さて、進級・入学の春から半年ほどたった今ですが、部員の成長にとても感心しています。文化祭も乗り越えて、調理ももちろん上手になりました。部の活動のモットーは3つあるのですが、そのひとつに「 『食』を通して他者へ感謝の心を持とう」というのがございます。
毎年、半年も活動すると、食材を分け合うとき、調理道具を手渡すとき、部員同士の「ありがとう」がたくさん聞こえてくるようになってきます。次の人が使いやすいように、美味しくなるように、創意工夫もたくさん見えてまいります。


「毎日3食、食事の用意、洗い物をしてくれているご家族に感謝しましょうね」と言い聞かせたところで、中・高生には右から左へ・・・ですよね。私自身だって子どもの頃は、そうでしたもの。でも、自分で「体験」することで自然と感謝の気持ちは湧き起こるものですね。


夏前までは手慣れた高校3年生もいたので、中1の班に入って教えてくれたり、各班を見回ってくれたりしていました。「進路が決まったらまた参加します」一人、また一人とそう言い置いて、受験シーズンの今は高校3年生の姿が見えなくなり、少し寂しい料理・焼き菓子部です。高3生たちは、早朝や放課後の教室でも一生懸命、受験勉強に励んでいます。心から応援しています。


でも、先輩のそんな立ち居振る舞いをしっかり見ていた高校2年生の部長・副部長が、今は部をしっかり見てくれています。

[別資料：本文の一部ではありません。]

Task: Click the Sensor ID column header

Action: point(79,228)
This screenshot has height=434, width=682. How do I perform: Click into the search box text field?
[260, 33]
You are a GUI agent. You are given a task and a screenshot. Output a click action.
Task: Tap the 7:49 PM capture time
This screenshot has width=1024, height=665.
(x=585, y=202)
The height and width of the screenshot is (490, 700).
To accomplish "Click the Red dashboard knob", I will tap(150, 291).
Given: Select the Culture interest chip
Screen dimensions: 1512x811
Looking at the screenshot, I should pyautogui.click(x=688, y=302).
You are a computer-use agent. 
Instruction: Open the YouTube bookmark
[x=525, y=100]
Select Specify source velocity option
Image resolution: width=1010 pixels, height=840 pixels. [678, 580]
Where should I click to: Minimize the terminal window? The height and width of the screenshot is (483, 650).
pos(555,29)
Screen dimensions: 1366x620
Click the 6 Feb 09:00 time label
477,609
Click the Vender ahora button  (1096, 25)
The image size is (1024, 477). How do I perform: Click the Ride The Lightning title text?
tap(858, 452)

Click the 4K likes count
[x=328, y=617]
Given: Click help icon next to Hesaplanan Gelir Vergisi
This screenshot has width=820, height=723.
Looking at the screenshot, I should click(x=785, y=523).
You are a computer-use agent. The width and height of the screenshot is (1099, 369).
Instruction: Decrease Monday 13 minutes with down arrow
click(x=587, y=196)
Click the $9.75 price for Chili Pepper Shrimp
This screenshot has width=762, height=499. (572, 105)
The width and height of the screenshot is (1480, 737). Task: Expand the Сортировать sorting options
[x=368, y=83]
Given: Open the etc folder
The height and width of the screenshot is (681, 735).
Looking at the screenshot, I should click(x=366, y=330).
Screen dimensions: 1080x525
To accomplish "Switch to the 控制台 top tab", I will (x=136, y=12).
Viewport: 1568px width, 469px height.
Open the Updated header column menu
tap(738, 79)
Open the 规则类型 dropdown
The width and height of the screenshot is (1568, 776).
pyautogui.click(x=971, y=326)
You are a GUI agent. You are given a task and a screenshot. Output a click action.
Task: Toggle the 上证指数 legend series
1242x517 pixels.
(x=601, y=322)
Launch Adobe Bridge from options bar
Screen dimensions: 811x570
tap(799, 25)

彼らは自分が調理を楽しむだけでなく、家庭科室全体の活動を常にしっかり見渡していて、食材もこのご時世ですから、野菜など意外と少ない量で届いてしまったり、班編成で中学生の部員が一人余ってしまったり。そんなときはすぐに調整に動いてくれて頼もしいかぎりです。



そんな二人の姿を高校1年生、そして次世代の中3生もきっとしっかり見ていて受け継がれていくのだと思い、いつも嬉しく見ております。
1時間もすると、美味しそうな匂いが漂いはじめる家庭科室です。最近は、ハンバーグやスイートポテト、カルボナーラを作りましたよ。


カルボナーラは卵を流し込むところが難しかったですね。固まらないように手早く!どの班も真剣に頑張りましたね。


スイートポテトはさつまいもを潰すのが大変でしたが、とっても美味しくできました。



先日の活動中、ふと扉に目をやると、高3生の姿が見えました。大好きな調理も「大学が決まるまで」と我慢している彼です。一生懸命手伝ってくれた文化祭以来、活動には来ていませんでした。でも毎週月曜日、足繁く通った場所ですものね。新校舎の家庭科室になっても、こうして立ち寄ってくれたことがとても嬉しく、「ちょっとやっていく?」と扉を開けました。
「先輩!」「先輩きた!」と、姿をみとめた後輩たちも嬉しそうです。
「試食だけでもどう?勉強疲れたでしょう」と声をかけると、遠慮がちに「いいんですか?」
後輩たちはあっという間にお皿に取り分けて、彼のまわりへ。いつもあたたかな時間の流れる放課後の家庭科室です。